## TASK DIRECTIONS
Rewrite the records below, substituting "Remove" for "Delete" and keeping everything else the same. Leave the pictures out of your version.

Item position records
·····
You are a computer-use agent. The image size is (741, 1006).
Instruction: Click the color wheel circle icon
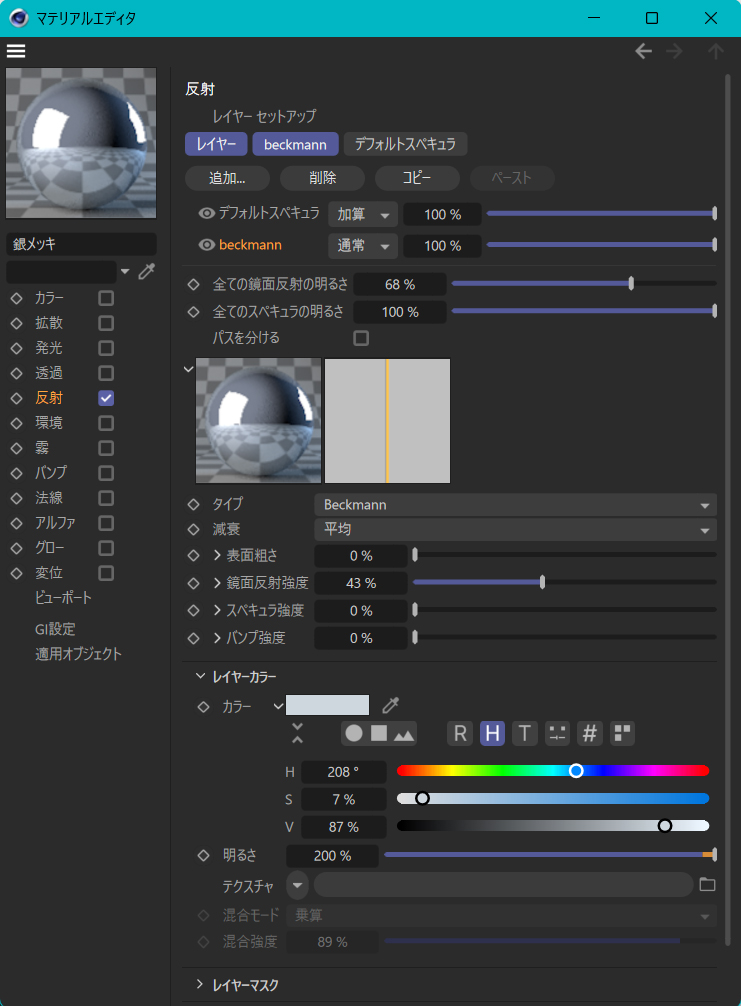[354, 733]
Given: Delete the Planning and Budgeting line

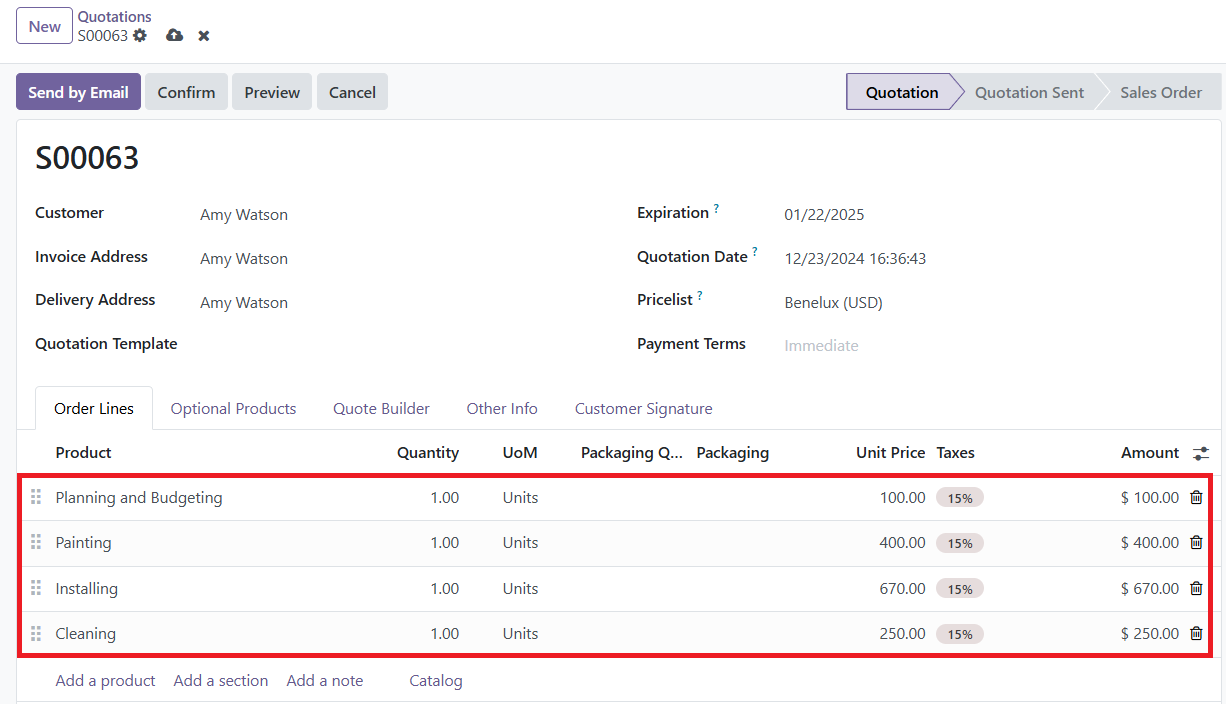Looking at the screenshot, I should point(1196,498).
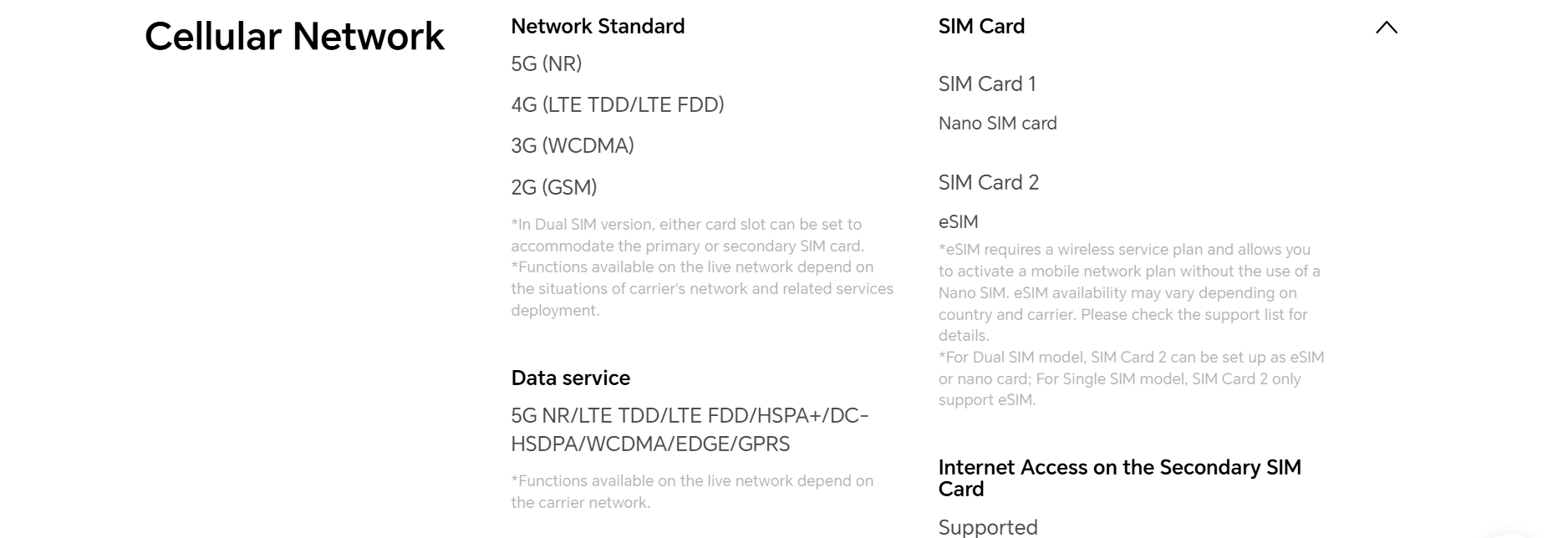Click the Cellular Network section title
The image size is (1568, 538).
click(x=294, y=36)
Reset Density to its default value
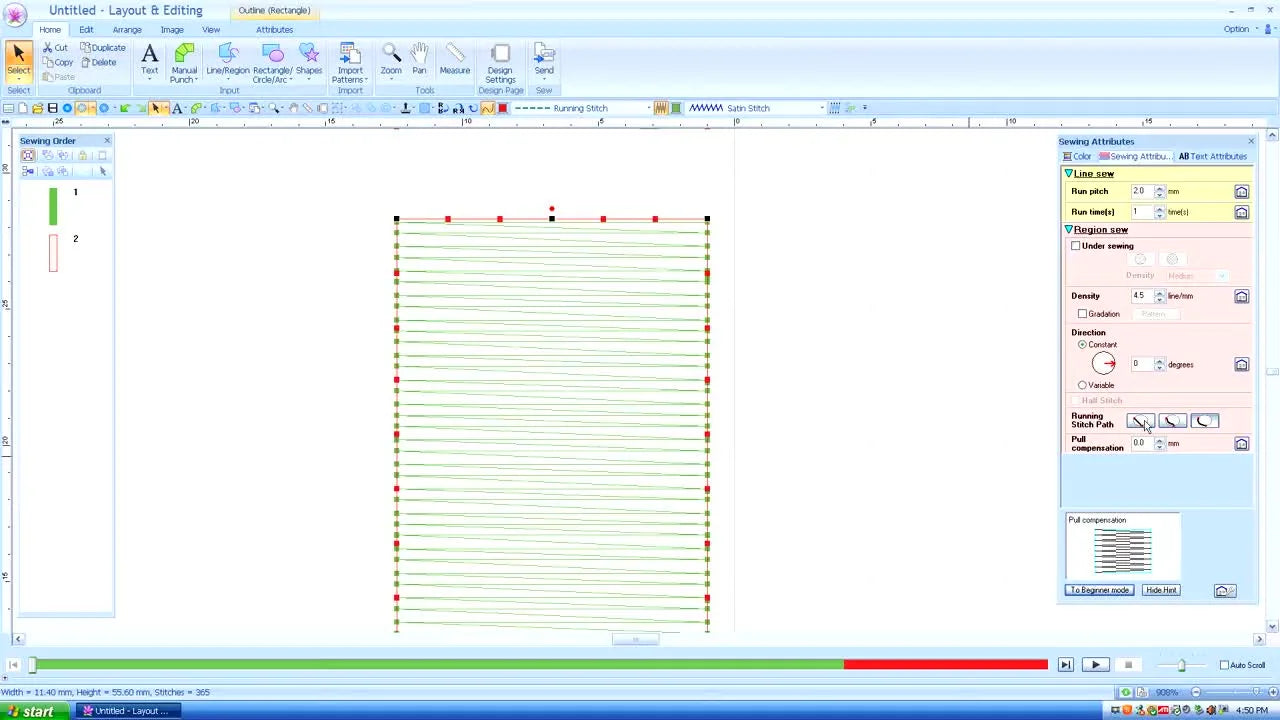Image resolution: width=1280 pixels, height=720 pixels. (x=1241, y=296)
·····
## OUTPUT FOR THIS EXERCISE
You are a computer-use agent. The image size is (741, 1006).
Instruction: Click the color wheel circle icon
[354, 733]
Given: Remove the Planning and Budgeting line

Looking at the screenshot, I should point(1196,498).
Click the Cellular Network section title
The image size is (1568, 538).
click(x=294, y=36)
Reset Density to its default value
Image resolution: width=1280 pixels, height=720 pixels. (x=1241, y=296)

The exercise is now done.